----- STORED DATA -----

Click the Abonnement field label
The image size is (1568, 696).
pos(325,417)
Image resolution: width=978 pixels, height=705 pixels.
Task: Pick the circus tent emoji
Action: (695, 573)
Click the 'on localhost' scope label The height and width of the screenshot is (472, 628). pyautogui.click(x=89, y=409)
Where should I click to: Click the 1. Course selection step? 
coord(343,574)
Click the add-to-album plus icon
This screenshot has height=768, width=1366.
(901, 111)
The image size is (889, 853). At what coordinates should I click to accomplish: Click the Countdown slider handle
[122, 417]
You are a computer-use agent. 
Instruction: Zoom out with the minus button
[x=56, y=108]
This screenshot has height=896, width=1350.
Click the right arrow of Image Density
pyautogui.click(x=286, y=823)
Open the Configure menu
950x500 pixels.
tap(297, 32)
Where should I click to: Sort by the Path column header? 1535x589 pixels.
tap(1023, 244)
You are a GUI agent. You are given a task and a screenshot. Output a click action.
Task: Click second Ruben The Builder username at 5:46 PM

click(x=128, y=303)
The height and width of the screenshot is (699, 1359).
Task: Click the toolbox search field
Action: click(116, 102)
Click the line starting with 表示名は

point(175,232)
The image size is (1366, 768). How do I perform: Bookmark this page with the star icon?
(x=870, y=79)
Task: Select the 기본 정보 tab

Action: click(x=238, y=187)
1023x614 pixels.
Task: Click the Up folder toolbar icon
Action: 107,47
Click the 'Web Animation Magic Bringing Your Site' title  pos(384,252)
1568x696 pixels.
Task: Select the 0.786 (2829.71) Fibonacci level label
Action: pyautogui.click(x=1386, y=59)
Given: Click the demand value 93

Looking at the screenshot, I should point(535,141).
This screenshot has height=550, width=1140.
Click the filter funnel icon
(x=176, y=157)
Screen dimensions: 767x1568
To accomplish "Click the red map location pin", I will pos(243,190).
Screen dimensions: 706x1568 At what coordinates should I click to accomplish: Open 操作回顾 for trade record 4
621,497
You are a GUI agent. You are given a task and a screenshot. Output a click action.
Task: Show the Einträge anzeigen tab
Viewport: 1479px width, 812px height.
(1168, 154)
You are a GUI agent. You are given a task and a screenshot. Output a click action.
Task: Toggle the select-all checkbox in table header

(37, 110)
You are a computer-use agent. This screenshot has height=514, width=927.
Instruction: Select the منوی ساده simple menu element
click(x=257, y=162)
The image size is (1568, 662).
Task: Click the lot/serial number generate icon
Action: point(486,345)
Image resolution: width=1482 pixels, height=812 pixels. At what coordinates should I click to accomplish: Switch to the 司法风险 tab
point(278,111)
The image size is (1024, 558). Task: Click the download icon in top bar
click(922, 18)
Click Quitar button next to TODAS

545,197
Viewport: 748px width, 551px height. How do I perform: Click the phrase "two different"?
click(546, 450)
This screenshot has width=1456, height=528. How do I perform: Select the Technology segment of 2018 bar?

-----

## INSTRUCTIONS TO FOLLOW
Each entry above is to be written out exactly.

## ANSWER TO THIS PROBLEM
Click the Abonnement field label
The image size is (1568, 696).
pos(325,417)
Image resolution: width=978 pixels, height=705 pixels.
Task: Pick the circus tent emoji
Action: (695, 573)
Click the 'on localhost' scope label The height and width of the screenshot is (472, 628). pyautogui.click(x=89, y=409)
Where should I click to: Click the 1. Course selection step? 
coord(343,574)
Click the add-to-album plus icon
This screenshot has height=768, width=1366.
(901, 111)
The image size is (889, 853). At what coordinates should I click to accomplish: Click the Countdown slider handle
[122, 417]
You are a computer-use agent. 
Instruction: Zoom out with the minus button
[x=56, y=108]
This screenshot has height=896, width=1350.
Click the right arrow of Image Density
pyautogui.click(x=286, y=823)
Open the Configure menu
950x500 pixels.
tap(297, 32)
Where should I click to: Sort by the Path column header? 1535x589 pixels.
tap(1023, 244)
You are a GUI agent. You are given a task and a screenshot. Output a click action.
Task: Click second Ruben The Builder username at 5:46 PM

click(x=128, y=303)
The height and width of the screenshot is (699, 1359).
Task: Click the toolbox search field
Action: click(116, 102)
Click the line starting with 表示名は

point(175,232)
The image size is (1366, 768). How do I perform: Bookmark this page with the star icon?
(x=870, y=79)
Task: Select the 기본 정보 tab

Action: click(x=238, y=187)
1023x614 pixels.
Task: Click the Up folder toolbar icon
Action: 107,47
Click the 'Web Animation Magic Bringing Your Site' title  pos(384,252)
1568x696 pixels.
Task: Select the 0.786 (2829.71) Fibonacci level label
Action: pyautogui.click(x=1386, y=59)
Given: Click the demand value 93

Looking at the screenshot, I should point(535,141).
This screenshot has height=550, width=1140.
Click the filter funnel icon
(x=176, y=157)
Screen dimensions: 767x1568
To accomplish "Click the red map location pin", I will pos(243,190).
Screen dimensions: 706x1568 At what coordinates should I click to accomplish: Open 操作回顾 for trade record 4
621,497
You are a GUI agent. You are given a task and a screenshot. Output a click action.
Task: Show the Einträge anzeigen tab
Viewport: 1479px width, 812px height.
(1168, 154)
You are a GUI agent. You are given a task and a screenshot. Output a click action.
Task: Toggle the select-all checkbox in table header

(37, 110)
You are a computer-use agent. This screenshot has height=514, width=927.
Instruction: Select the منوی ساده simple menu element
click(x=257, y=162)
The image size is (1568, 662).
Task: Click the lot/serial number generate icon
Action: point(486,345)
Image resolution: width=1482 pixels, height=812 pixels. At what coordinates should I click to accomplish: Switch to the 司法风险 tab
point(278,111)
The image size is (1024, 558). Task: Click the download icon in top bar
click(922, 18)
Click Quitar button next to TODAS

545,197
Viewport: 748px width, 551px height. How do I perform: Click the phrase "two different"?
click(546, 450)
This screenshot has width=1456, height=528. How do I perform: Select the Technology segment of 2018 bar?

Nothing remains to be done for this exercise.